What's the best Nintendo game you've never played? Probably a full four-player session of The Legend of Zelda: Four Swords Adventures, 2005's 2D multiplayer excursion for the Zelda series. Its devious and riotous spirit remain a mystery to most because you'd need to assemble a GameCube, four GBAs and four link cables to play it as nature intended, something which was difficult for even games journalists to manage.
But it remains a landmark piece of multiplayer game design, a game that achieved the rare feat of seeing that co-operation and competition, cruelty and kindness, mischief and high adventure could co-exist. Virtually none have followed it, save Media Molecule's LittleBigPlanet, in its friendly, woolly kind of way.

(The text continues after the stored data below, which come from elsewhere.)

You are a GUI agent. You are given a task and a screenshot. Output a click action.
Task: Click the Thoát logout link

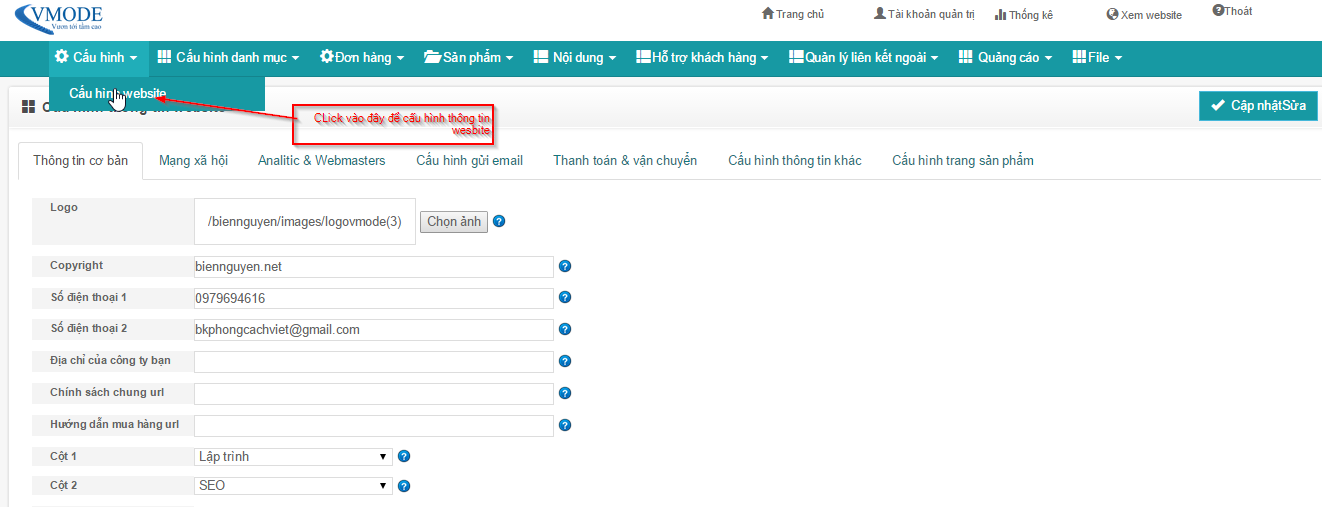[1232, 12]
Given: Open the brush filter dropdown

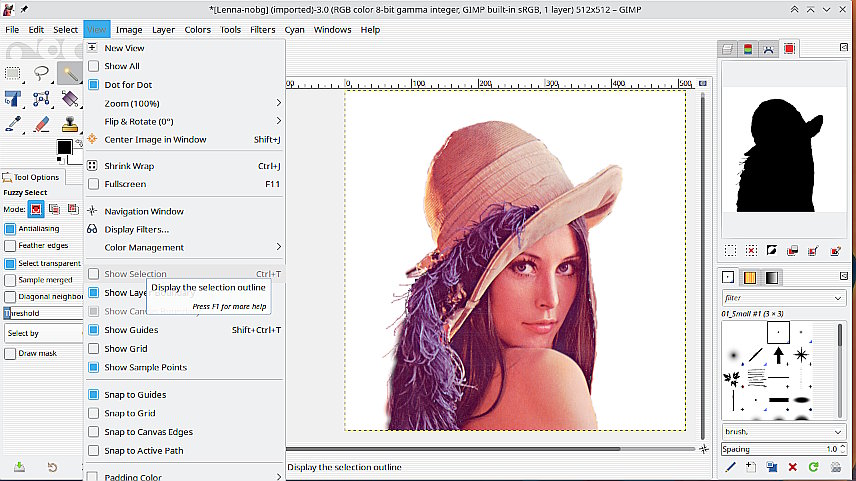Looking at the screenshot, I should (782, 298).
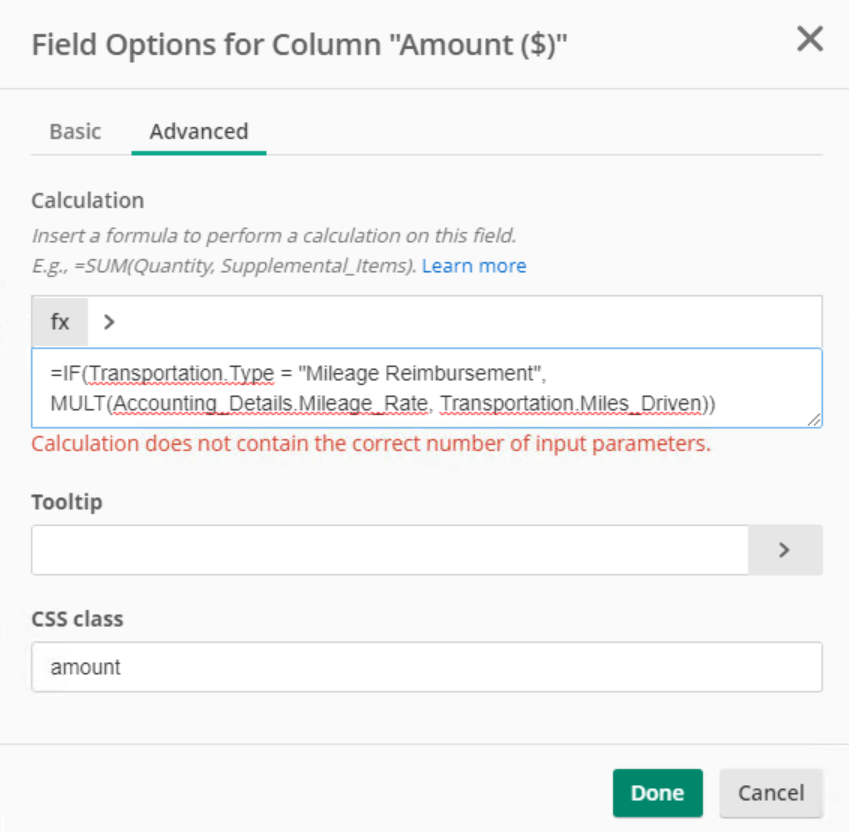Place cursor in the calculation formula box
849x832 pixels.
click(427, 388)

Now, Nintendo has finally decided to resurrect the idea - but this time, in a form that almost everyone will be able to access and understand.

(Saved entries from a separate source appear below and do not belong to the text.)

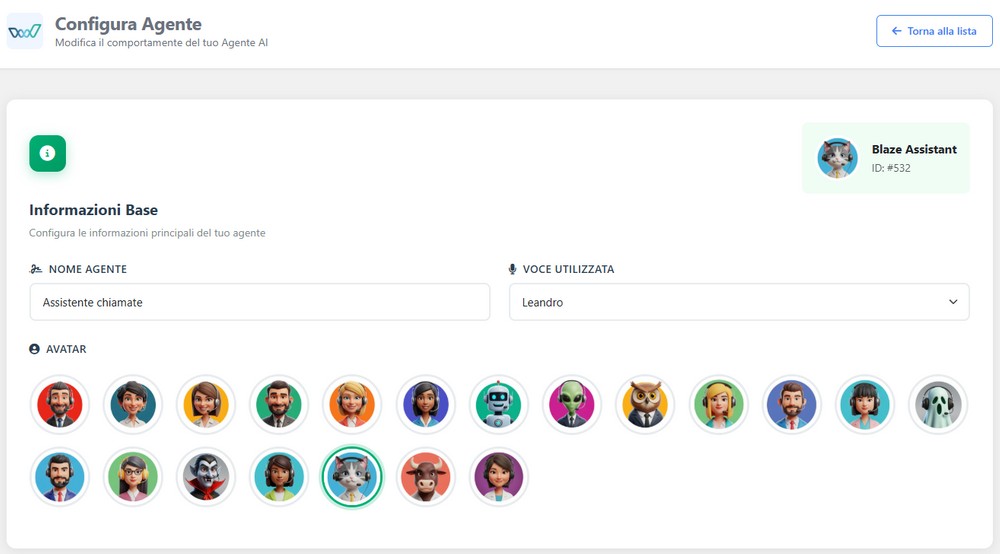Image resolution: width=1000 pixels, height=554 pixels.
Task: Select the bull avatar
Action: 425,477
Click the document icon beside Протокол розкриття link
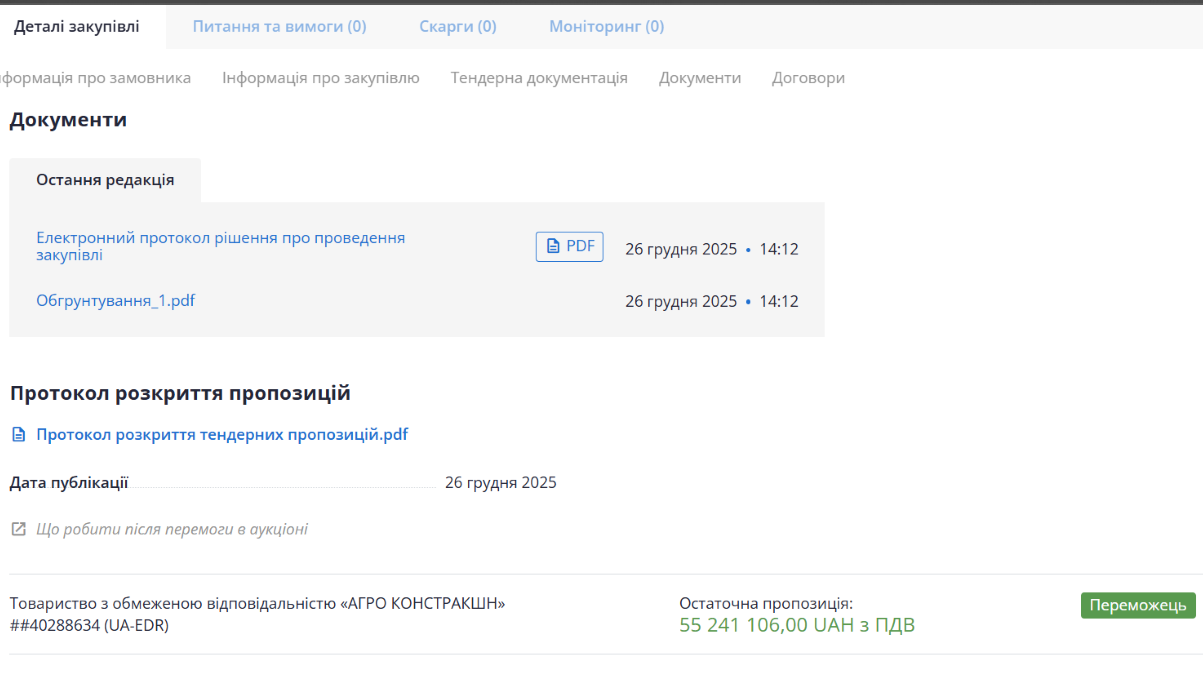1203x675 pixels. tap(18, 435)
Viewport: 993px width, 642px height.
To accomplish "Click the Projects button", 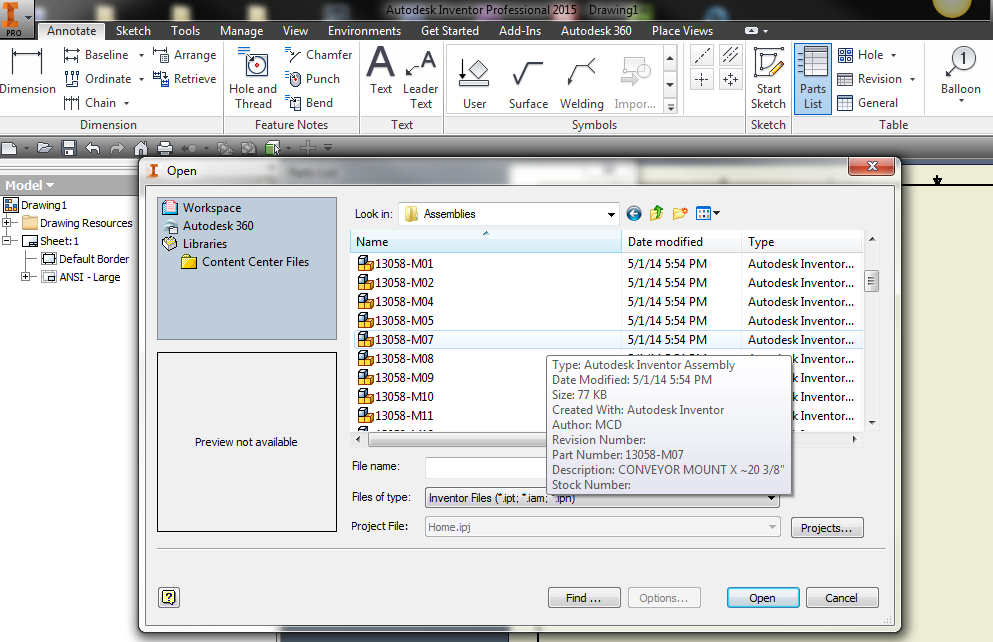I will (826, 527).
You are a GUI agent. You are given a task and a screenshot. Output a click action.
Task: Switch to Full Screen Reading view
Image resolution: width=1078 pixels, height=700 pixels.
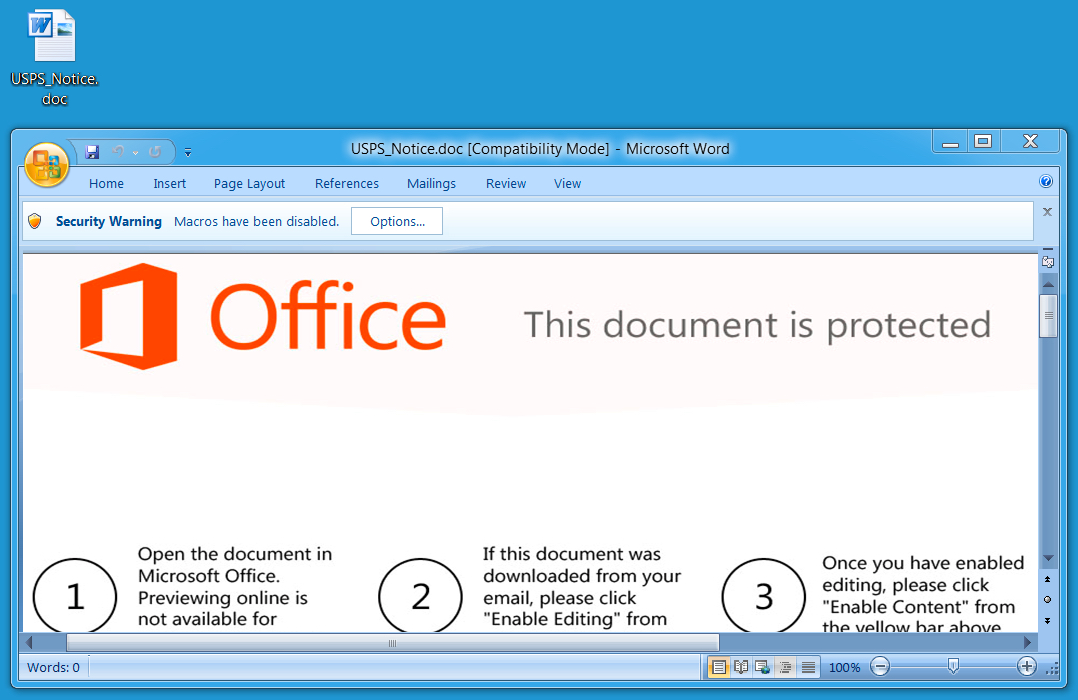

The result is New Super Mario Bros Wii, and it's fantastic fun.
After romping through a few levels with three others at Nintendo's plush and airy E3 booth, I was left grinning from ear to ear. The game doesn't look like much - well, it looks like a New Super Mario Bros. on the DS, exactly like it in fact. But you need to play it for mere minutes to tell that it's got the perfect balance of order and chaos Nintendo's platformers are famous for, mixed with the sugar-coated mean-streak of Mario Kart and the mischievous invention, sharp tuning and secret surprises of the developer's best.

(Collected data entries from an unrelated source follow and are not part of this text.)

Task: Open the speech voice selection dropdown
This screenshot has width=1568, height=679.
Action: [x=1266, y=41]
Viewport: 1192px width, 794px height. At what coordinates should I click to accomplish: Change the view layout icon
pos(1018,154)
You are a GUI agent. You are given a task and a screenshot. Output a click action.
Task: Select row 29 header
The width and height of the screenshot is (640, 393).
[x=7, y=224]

Players start out as Mario, Luigi and a couple of coloured Toads - who knows if more characters might be available later? - and start the time-honoured scroll from left to right. The Wii remote is held laterally and the game uses NES-style controls - d-pad, 1 to dash, 2 to jump. That's it, save a shake that performs a spin-jump or, if you run into another player with dash also held down, picks them up. But as ever with Mario, a simple control scheme doesn't mean a simple move-set. We discovered the wall-kick and ground-pound, and we're sure there are more.
As with Four Swords, physical interaction between the players is at the core of the game - chucking each other around, bouncing off each other's heads, getting Yoshi to gobble up your friends and spit them out. Yes, Yoshi's in it, along with his multicoloured dinosaur tribe, flutter jumps and fixation with eating everything in sight. Opportunities to mount Yoshi are carefully seeded through the level we play, and always an object of scrambling competition between players.
It's bopping other players' heads that makes the real difference in to New Super Mario Bros Wii, though. You friends essentially become a set of wildly unpredictable moving platforms that can be used to grab coins or items - often found floating in bubbles, or produced in fours from blocks - first, or with a bit of co-ordination, to access secret or hard-to-reach objectives. Although it's unlikely to be an essential part of gameplay - New Super Mario Bros Wii will need to be playable solo, even if it's hardly the point - it's a simple stroke of genius that defines the game: it has huge potential for both co-operation and competition, and more importantly, it's really funny.